To many, cryptocurrency remains the biggest threat to the traditional banking sector. This sentiment is borne out of the fact that crypto technology introduces a variety of functions that easily overrides the limitations of conventional financial systems. That said, the recent developments registered in the crypto space tells a different story. Crypto is fast becoming an important tool for banks looking to strengthen their grip on the global financial landscape. While this revelation completely contradicts the notion that brought crypto to the fore, it, however, helps us project the prospect of cryptocurrency in the coming years.

As such, this article will fixate on crypto’s budding status in the financial industry, and what it means to the average crypto enthusiast.

No Love Lost Between the Banking Industry and The Crypto Economy

In the early years of crypto’s short history, bitcoin came off as a laughable addition to the growing number of innovations that hoped to challenge the dominance of banks. Before this, inventors had suggested various ways to create virtual currencies, albeit with little or no success. Then came the mysterious whitepaper that introduced the workings of cryptocurrency and the first product to adopt its disruptive features – bitcoin.

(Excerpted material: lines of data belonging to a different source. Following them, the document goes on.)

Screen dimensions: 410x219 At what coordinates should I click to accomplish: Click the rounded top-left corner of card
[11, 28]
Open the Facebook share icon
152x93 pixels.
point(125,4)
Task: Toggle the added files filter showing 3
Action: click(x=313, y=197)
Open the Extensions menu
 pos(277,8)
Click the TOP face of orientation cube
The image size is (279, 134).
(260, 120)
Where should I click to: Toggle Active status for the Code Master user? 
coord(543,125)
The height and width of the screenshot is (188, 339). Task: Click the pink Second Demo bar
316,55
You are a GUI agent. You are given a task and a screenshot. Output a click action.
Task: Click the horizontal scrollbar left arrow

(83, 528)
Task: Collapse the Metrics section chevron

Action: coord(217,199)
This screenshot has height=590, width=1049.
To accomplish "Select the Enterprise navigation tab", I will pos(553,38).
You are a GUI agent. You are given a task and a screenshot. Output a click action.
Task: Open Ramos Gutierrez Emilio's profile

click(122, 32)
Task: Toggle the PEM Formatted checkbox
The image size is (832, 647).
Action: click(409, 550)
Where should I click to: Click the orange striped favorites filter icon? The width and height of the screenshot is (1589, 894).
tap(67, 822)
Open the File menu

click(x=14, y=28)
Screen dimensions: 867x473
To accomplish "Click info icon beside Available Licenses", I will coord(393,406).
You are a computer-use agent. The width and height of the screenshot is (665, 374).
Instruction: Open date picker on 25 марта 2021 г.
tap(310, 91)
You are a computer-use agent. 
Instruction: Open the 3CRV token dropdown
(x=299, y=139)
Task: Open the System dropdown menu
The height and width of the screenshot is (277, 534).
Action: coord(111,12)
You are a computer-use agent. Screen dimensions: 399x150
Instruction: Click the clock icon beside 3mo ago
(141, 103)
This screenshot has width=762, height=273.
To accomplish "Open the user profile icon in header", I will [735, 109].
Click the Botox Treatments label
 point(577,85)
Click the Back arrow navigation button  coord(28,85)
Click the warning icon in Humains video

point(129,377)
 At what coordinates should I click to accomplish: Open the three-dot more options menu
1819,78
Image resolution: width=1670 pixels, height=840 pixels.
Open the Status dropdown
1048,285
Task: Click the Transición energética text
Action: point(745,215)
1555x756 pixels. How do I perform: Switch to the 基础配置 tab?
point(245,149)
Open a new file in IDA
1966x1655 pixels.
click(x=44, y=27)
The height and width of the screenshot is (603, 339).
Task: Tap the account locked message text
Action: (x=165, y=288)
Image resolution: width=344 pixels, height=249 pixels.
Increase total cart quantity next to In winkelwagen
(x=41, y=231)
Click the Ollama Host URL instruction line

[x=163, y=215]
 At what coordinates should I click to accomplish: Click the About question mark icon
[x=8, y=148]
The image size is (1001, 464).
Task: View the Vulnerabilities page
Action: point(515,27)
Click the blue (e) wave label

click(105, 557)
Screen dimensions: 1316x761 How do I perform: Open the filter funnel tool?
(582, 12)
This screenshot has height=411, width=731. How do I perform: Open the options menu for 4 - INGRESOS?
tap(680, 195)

Bitcoin offered way more than critics had originally anticipated, as it infused elements of autonomy that had no place in the existing banking industry. It also explored decentralization like never before by ensuring that central authorities had no say in the operations of the network. More impressive is the level of transparency this network avails with the help of blockchain and its immutable ledger. Likewise, encryption-powered cryptography adds to cryptocurrency’s efficacy as a secure medium of transaction.

Before long, people began to see the remarkable capabilities of bitcoin, and its protocol served as the blueprint, which helped cryptocurrency find its footings as a viable alternative to fiat currencies. All through this period, the banking sector stood by the sidelines, watching with disinterest, since history had always favored its dominance. However, bitcoin and the rest of the crypto market continued to record an upward trajectory that was enough to announce its disruptive nature to the global community. And since the aftermath of the bull run in 2017, the crypto space has witnessed a steady wave of crypto products that had one or more centralized financial institutions backing them.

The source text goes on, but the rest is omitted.